:: SOURCE MATERIAL ::

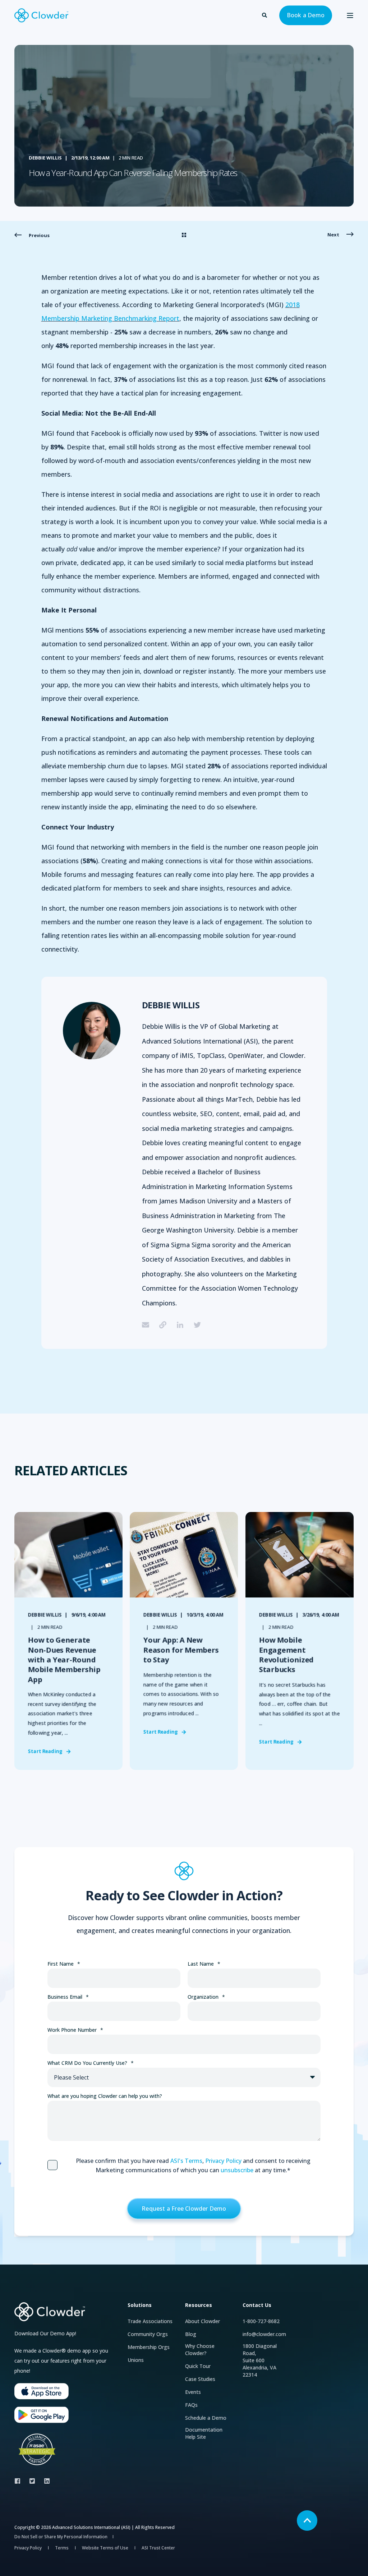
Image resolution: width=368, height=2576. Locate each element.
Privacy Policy (223, 2161)
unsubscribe (237, 2170)
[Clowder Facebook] (19, 2481)
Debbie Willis (45, 157)
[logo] (50, 2311)
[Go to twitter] (195, 1324)
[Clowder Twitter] (32, 2481)
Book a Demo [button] (306, 15)
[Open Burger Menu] (350, 15)
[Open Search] (265, 14)
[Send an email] (148, 1324)
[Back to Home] (41, 15)
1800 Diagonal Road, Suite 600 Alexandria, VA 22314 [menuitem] (260, 2360)
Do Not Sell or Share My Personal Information (60, 2537)
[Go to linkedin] (180, 1324)
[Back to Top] (307, 2520)
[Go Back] (184, 235)
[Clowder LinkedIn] (45, 2481)
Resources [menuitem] (198, 2305)
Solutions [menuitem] (140, 2305)
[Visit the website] (162, 1324)
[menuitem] (150, 2321)
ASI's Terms (186, 2161)
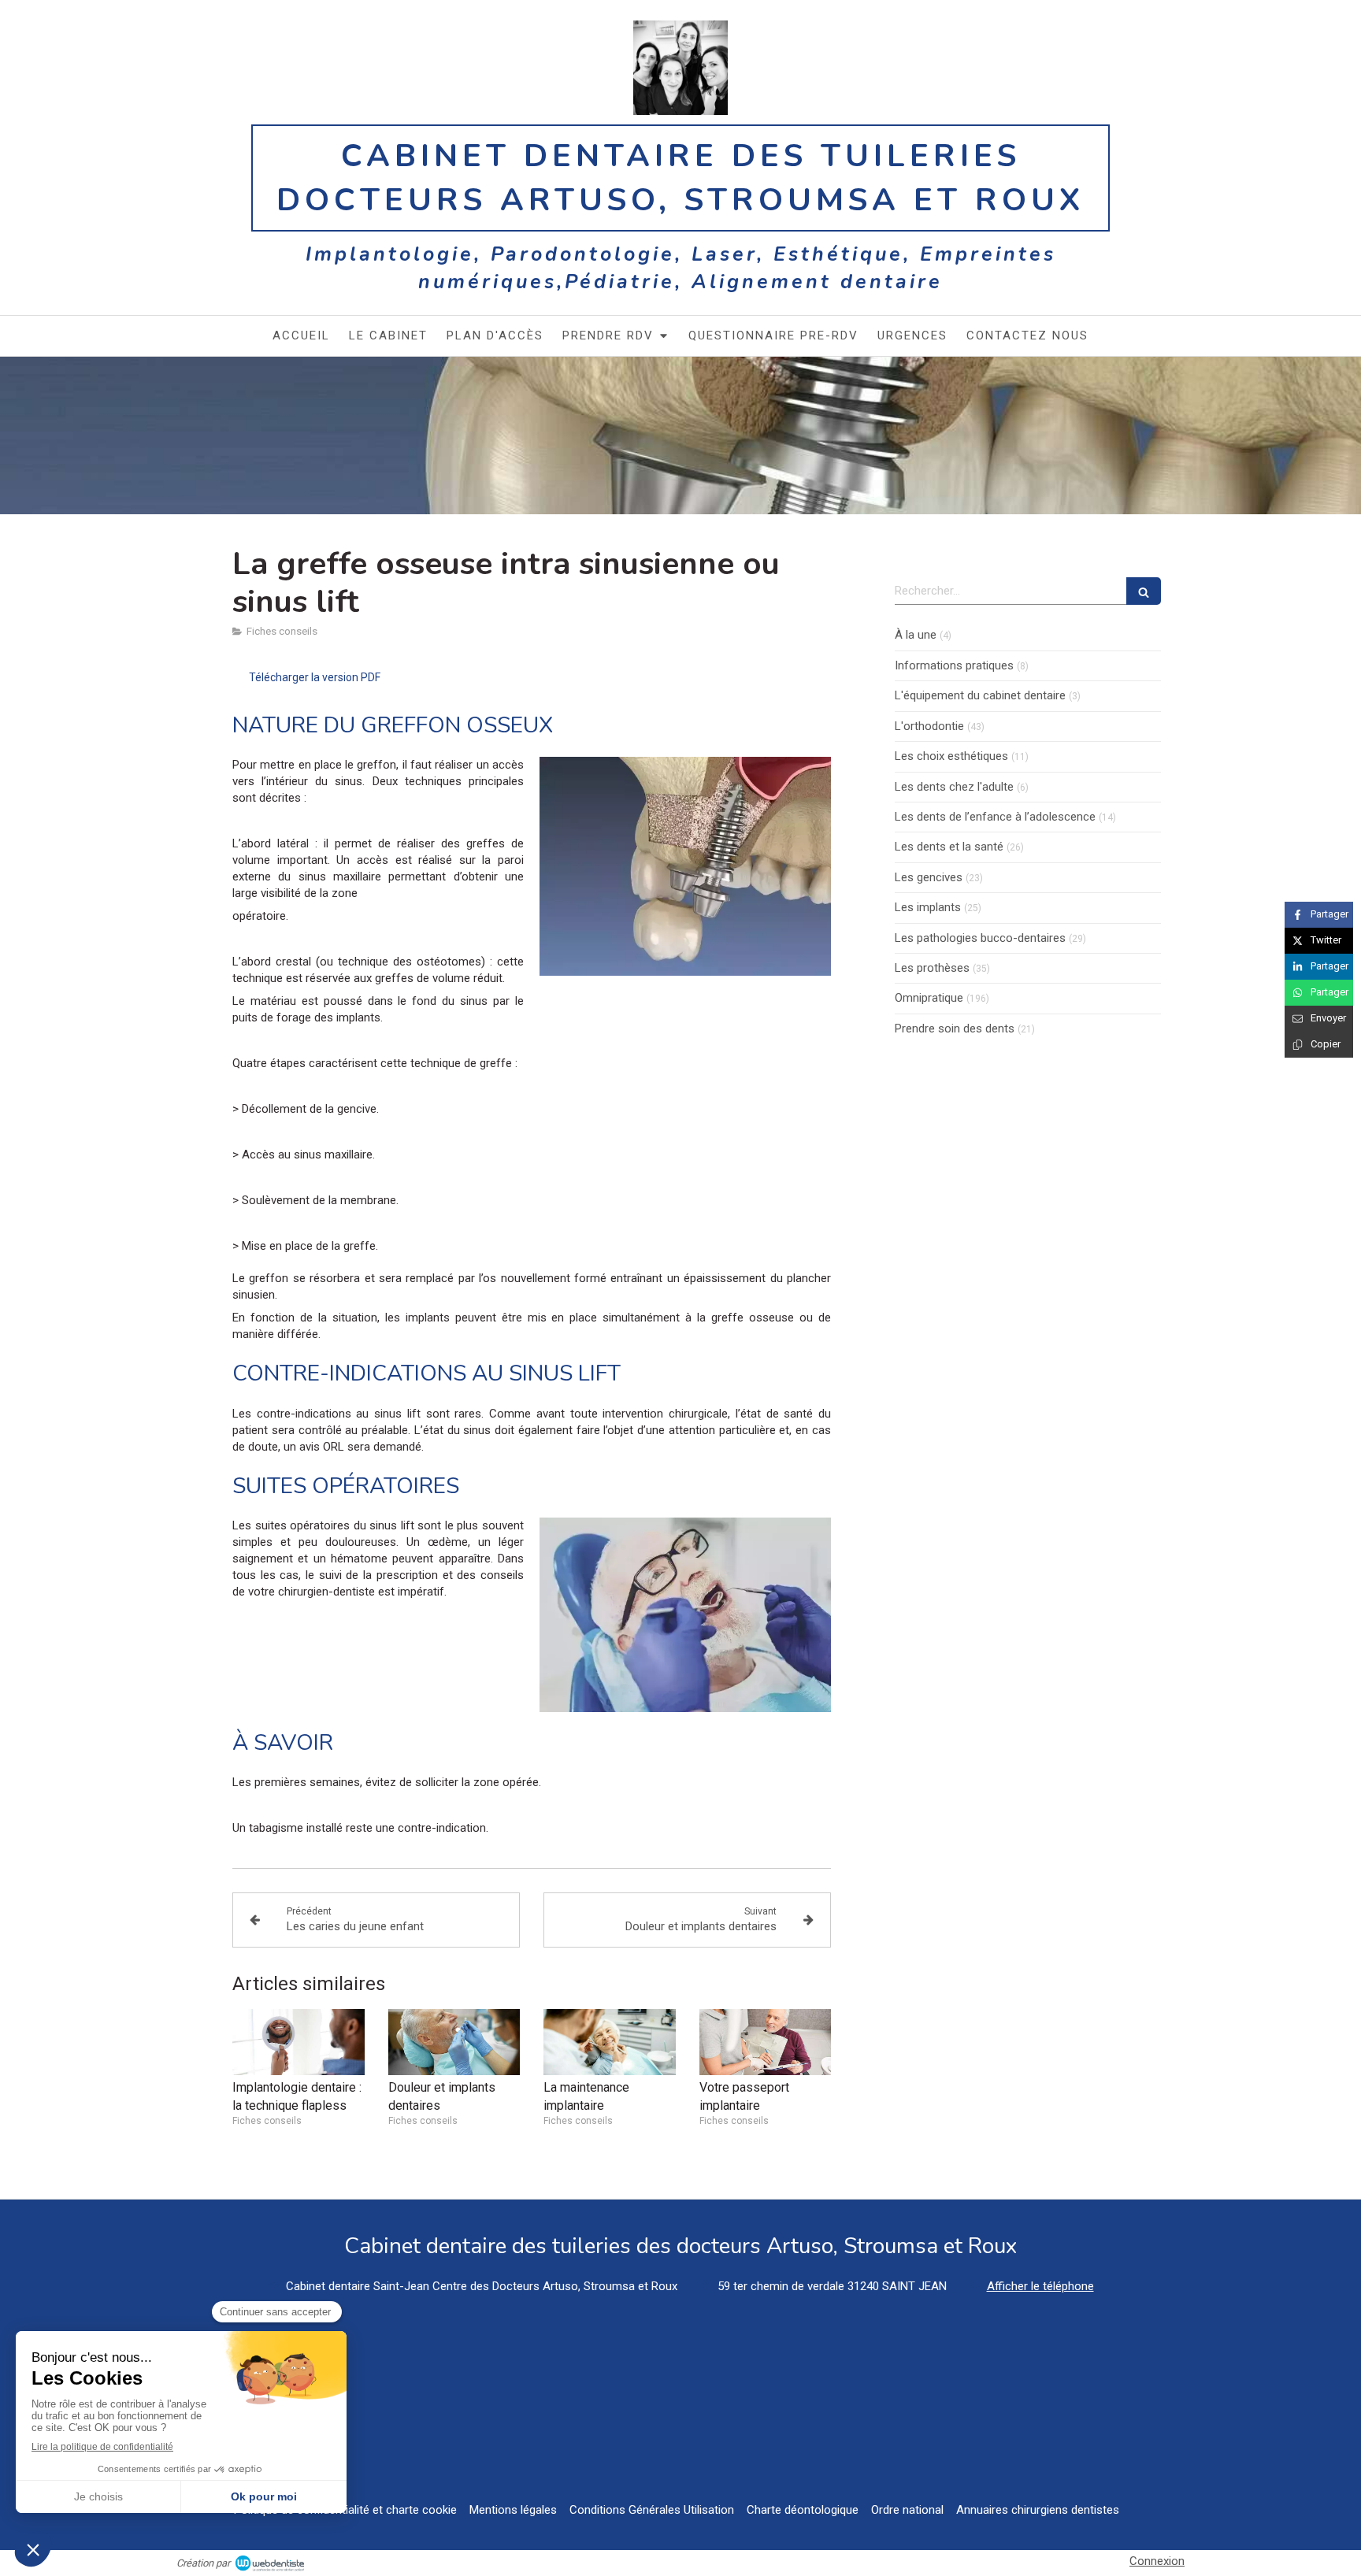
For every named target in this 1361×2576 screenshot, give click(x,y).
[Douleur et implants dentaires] (454, 2042)
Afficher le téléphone (1040, 2286)
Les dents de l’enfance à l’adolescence (995, 817)
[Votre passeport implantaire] (765, 2042)
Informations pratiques (954, 665)
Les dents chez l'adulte (954, 787)
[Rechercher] (1143, 591)
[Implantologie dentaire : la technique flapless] (298, 2042)
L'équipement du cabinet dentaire (980, 695)
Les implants (928, 907)
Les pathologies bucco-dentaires (980, 938)
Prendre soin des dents (954, 1028)
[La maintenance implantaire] (609, 2042)
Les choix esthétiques (951, 756)
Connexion (1157, 2561)
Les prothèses (932, 968)
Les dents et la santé (949, 847)
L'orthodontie (929, 726)
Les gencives (928, 877)
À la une (915, 635)
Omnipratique (929, 998)
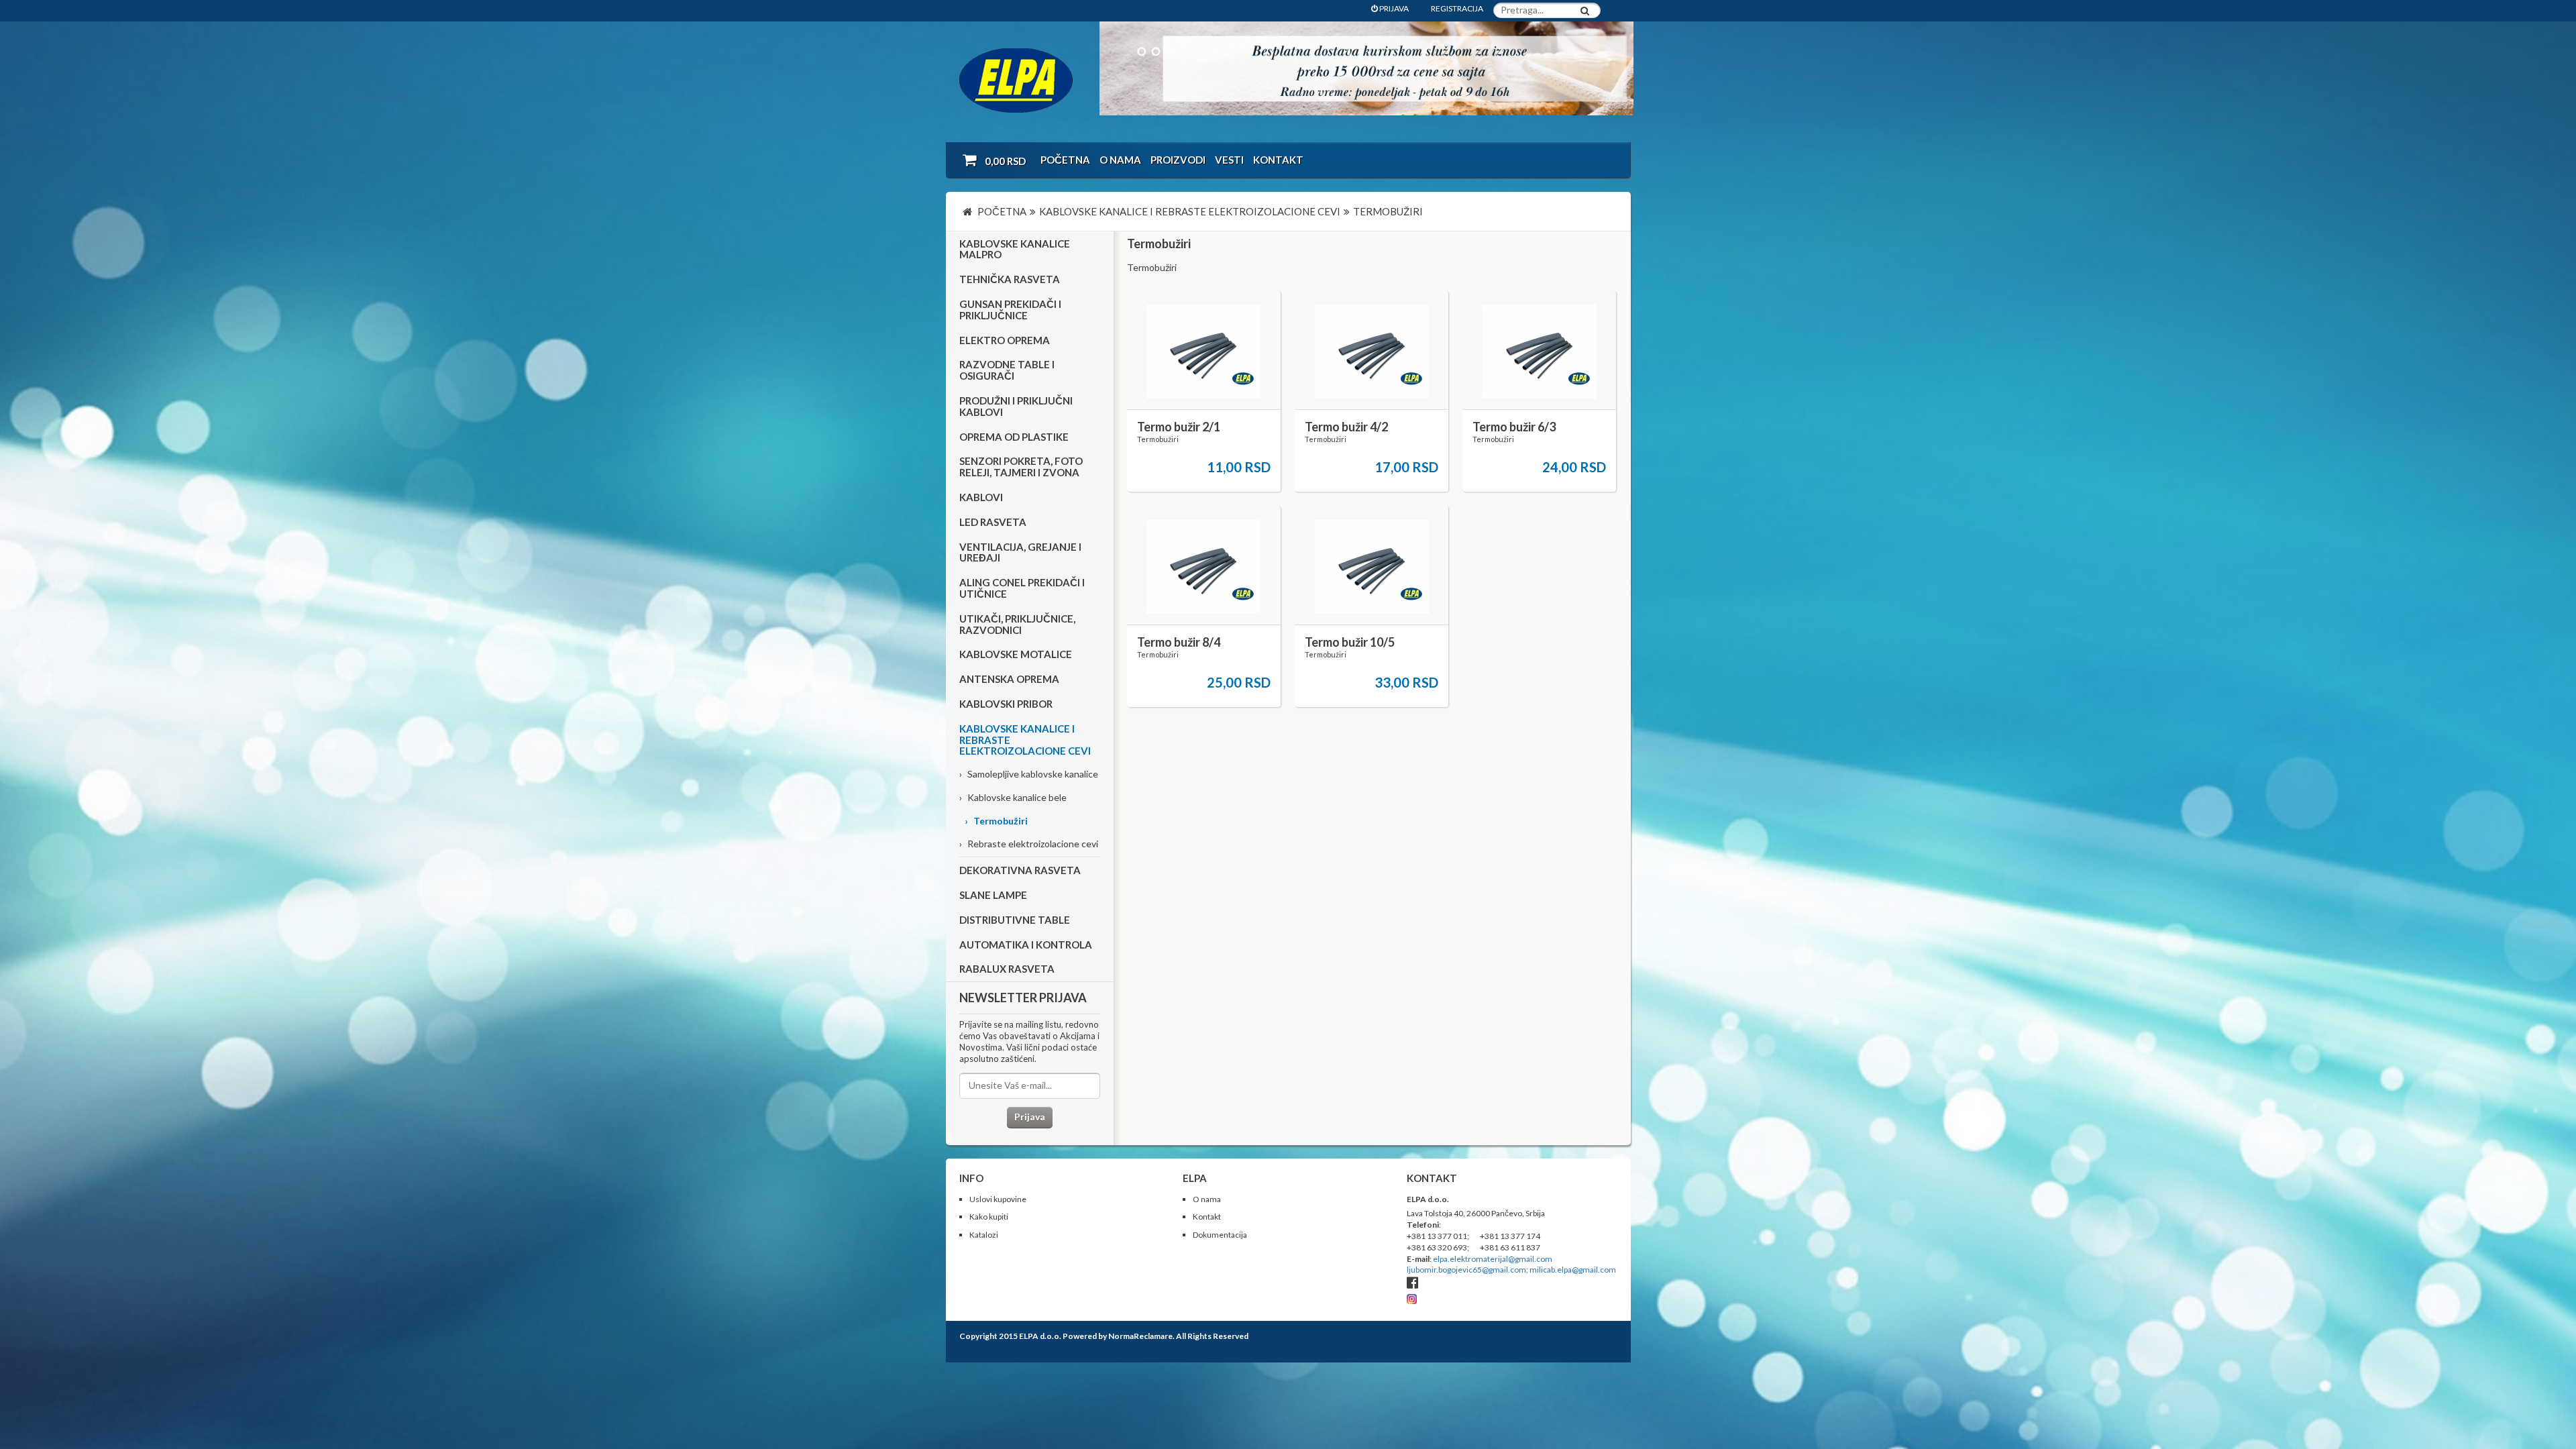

:::

Repeat the lines above exactly, beginning with the one containing "[Back to Top] (307, 2520)" and finishing with the one containing "Afficher le téléphone (1040, 2286)". No pictures belong in the copy.

> RESULT OF THIS TASK:
[Back to Top] (307, 2520)
[Go Back] (184, 235)
[Clowder LinkedIn] (45, 2481)
Resources [menuitem] (198, 2305)
Solutions [menuitem] (140, 2305)
[Visit the website] (162, 1324)
[menuitem] (150, 2321)
ASI's Terms (186, 2161)
For every named target in this 1361×2576 screenshot, give click(x,y).
[Douleur et implants dentaires] (454, 2042)
Afficher le téléphone (1040, 2286)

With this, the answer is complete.